Manufacturers use the process of hydrogenation to make vegetable oils more solid at room temperature and thus suitable for use in margarines, shortenings, and commercial baked goods. However, hydrogenation creates unnatural trans fats that have unhealthy effects on cholesterol concentrations in the blood (see Stronger Proof That Trans Fats Are Bad).
Beginning next Jan. 1, food companies must label products to reveal their trans fat content (see No Hiding Most Trans Fats), and some companies have already begun doing so. The Food and Drug Administration permits claims of zero trans fats on products containing less than half a gram of those fats per serving.
Increasing the gas pressure at which an oil is hydrogenated reduces trans fats’ formation. But because high pressure is expensive to apply, companies haven’t traditionally explored that avenue, says Fred J. Eller of the U.S. Department of Agriculture in Peoria, Ill.
In several experiments, Eller, Gary R. List, and their collaborators at USDA applied 200 pounds per square inch (psi) of hydrogen gas to batches of soybean oil inside a 2-liter vessel. They simultaneously heated the vessel to between 140°C and 170°C, a range below the temperature used commercially to hydrogenate soybean oil.
The resulting hydrogenated oils contained 16.6 to 17.9 percent trans fats by weight, compared with 39.7 percent trans fats from standard hydrogenation at about 20 psi.

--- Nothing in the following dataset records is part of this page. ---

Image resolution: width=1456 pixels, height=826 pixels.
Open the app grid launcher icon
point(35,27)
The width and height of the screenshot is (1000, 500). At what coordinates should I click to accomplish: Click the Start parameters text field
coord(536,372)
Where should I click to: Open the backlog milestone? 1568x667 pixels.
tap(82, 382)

When blended with pure soybean oil, the experimental oils produced soft margarines containing 5 to 6 percent trans fats, which could make a product that qualifies for a label of zero grams trans fats, the researchers point out in an upcoming Journal of Agricultural and Food Chemistry.

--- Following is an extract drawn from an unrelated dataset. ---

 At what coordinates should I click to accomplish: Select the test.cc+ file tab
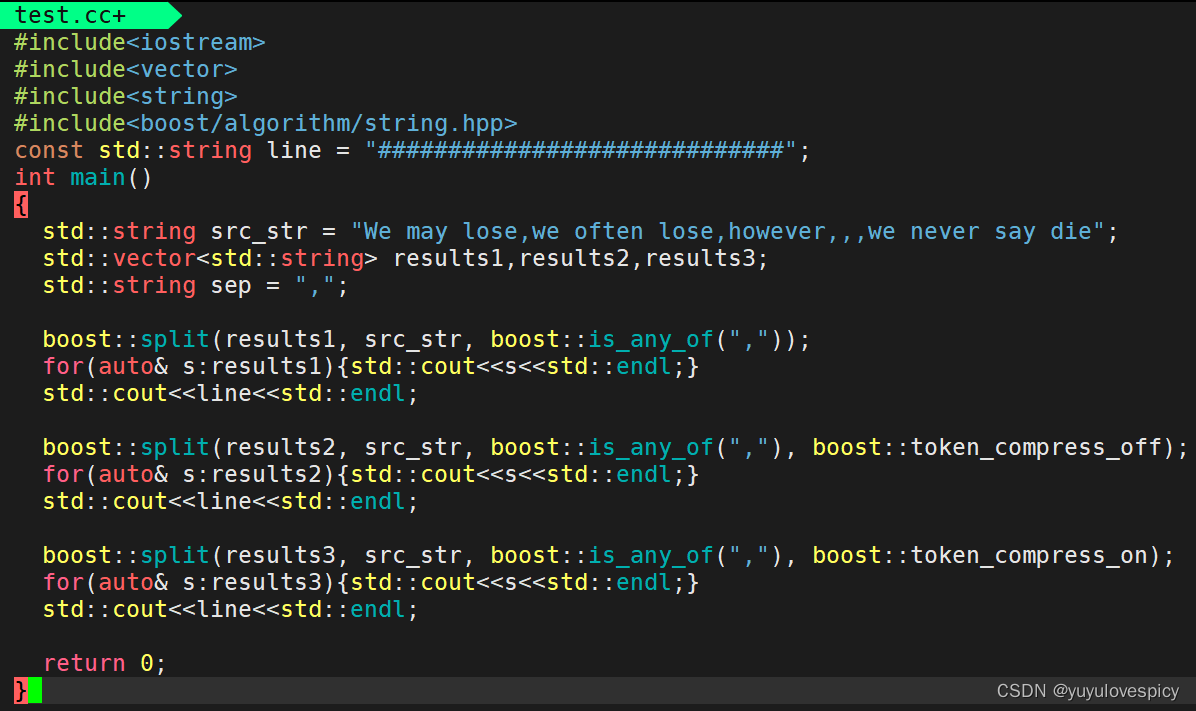pyautogui.click(x=70, y=14)
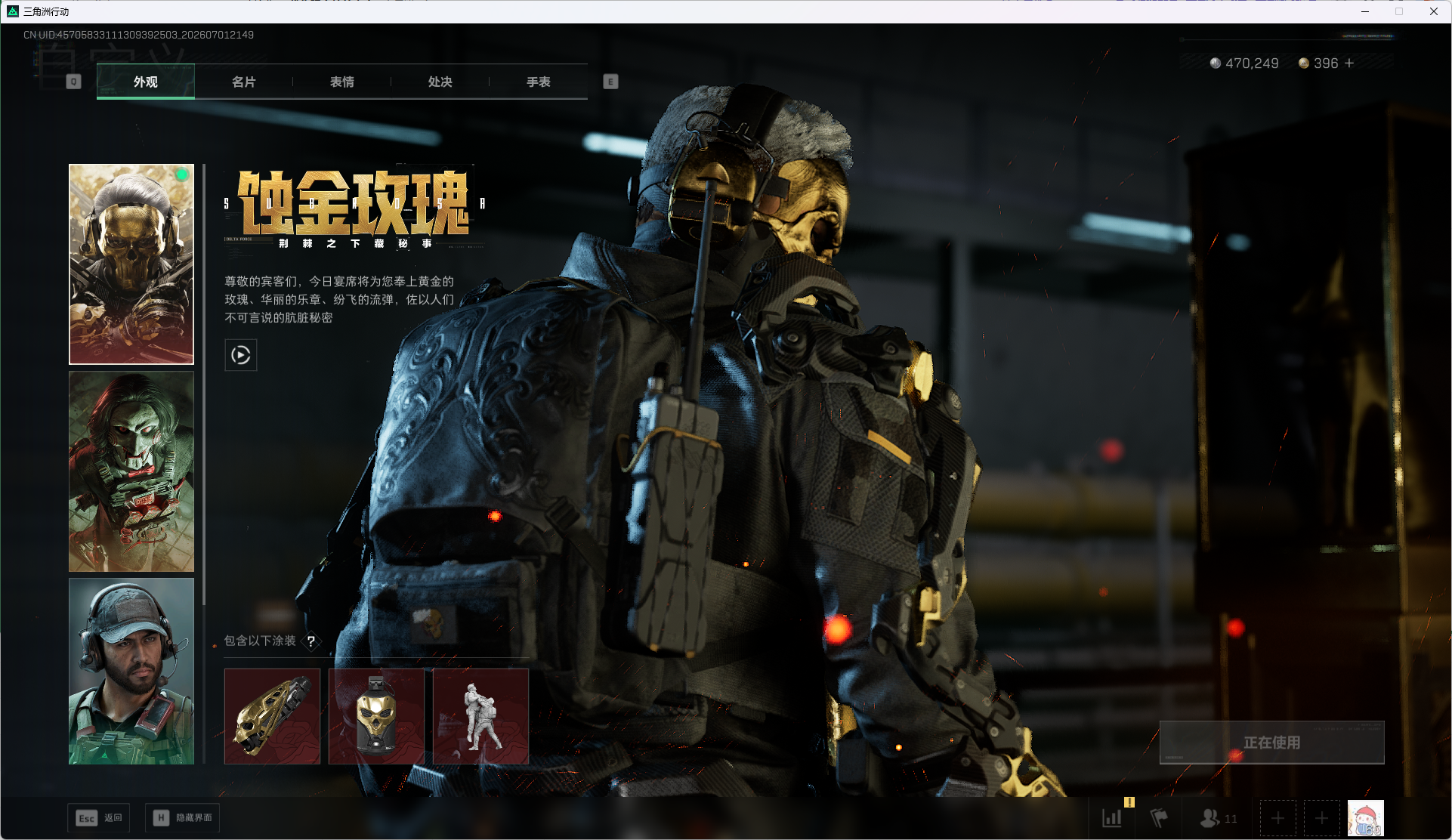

Putting the finding into commercial practice would require more than just the new recipe, says List, because the vessels used for industrial-scale hydrogenation would need to be retrofitted to withstand the higher pressures.
That necessity will increase companies’ production costs and make the food products costlier—albeit healthier—for consumers, says food scientist Juan L. Silva of Mississippi State University.

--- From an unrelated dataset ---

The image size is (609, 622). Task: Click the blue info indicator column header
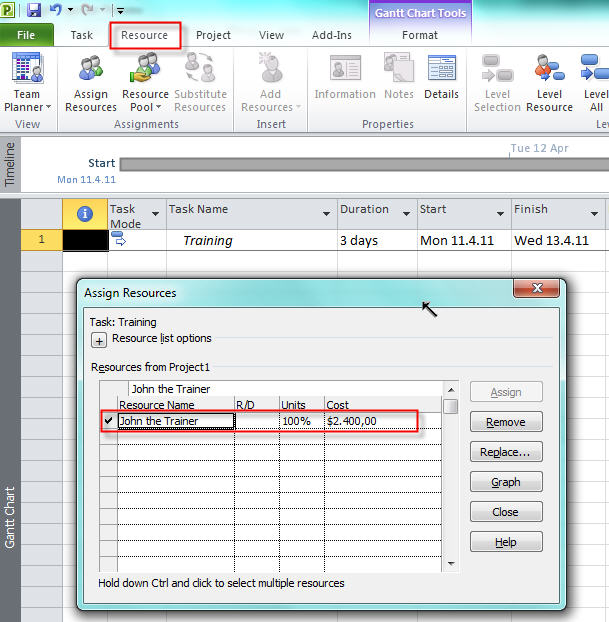(85, 214)
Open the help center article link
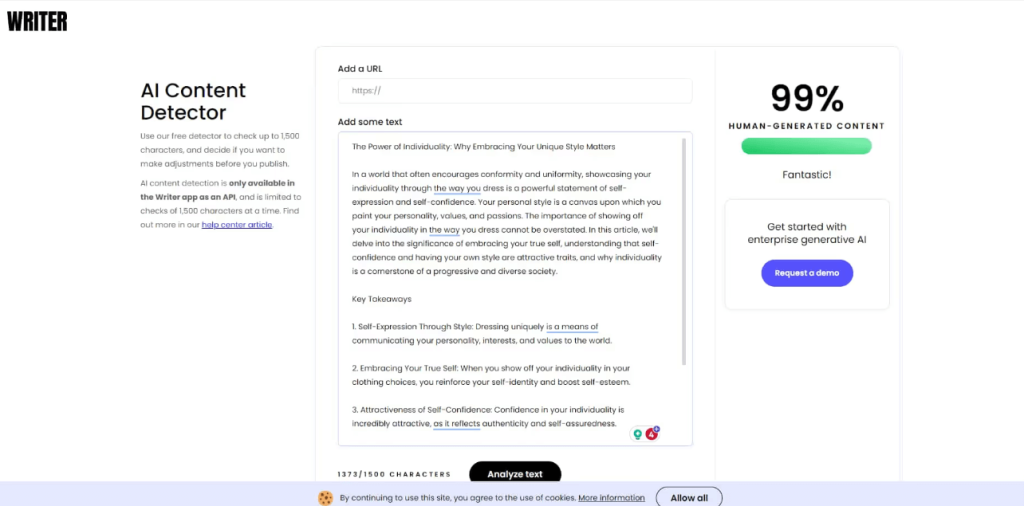This screenshot has width=1024, height=506. [x=237, y=225]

“Retrofitting is not going to be a bank breaker,” says food chemist Dilip K. Nakhasi of Bunge Oils, part of a food-and-agriculture firm in Bradley, Ill. With next year’s labeling change bearing down, he says, companies are “going to lose the customers [unless they] make this minor capital investment.”
The new technique is not the only option, Nakhasi says. Bunge Oils scientists have applied for a patent on a hydrogenation method using a novel catalyst to minimize trans fats. One way or the other, he predicts, many food products will incorporate healthier hydrogenated oils “within months to a year.”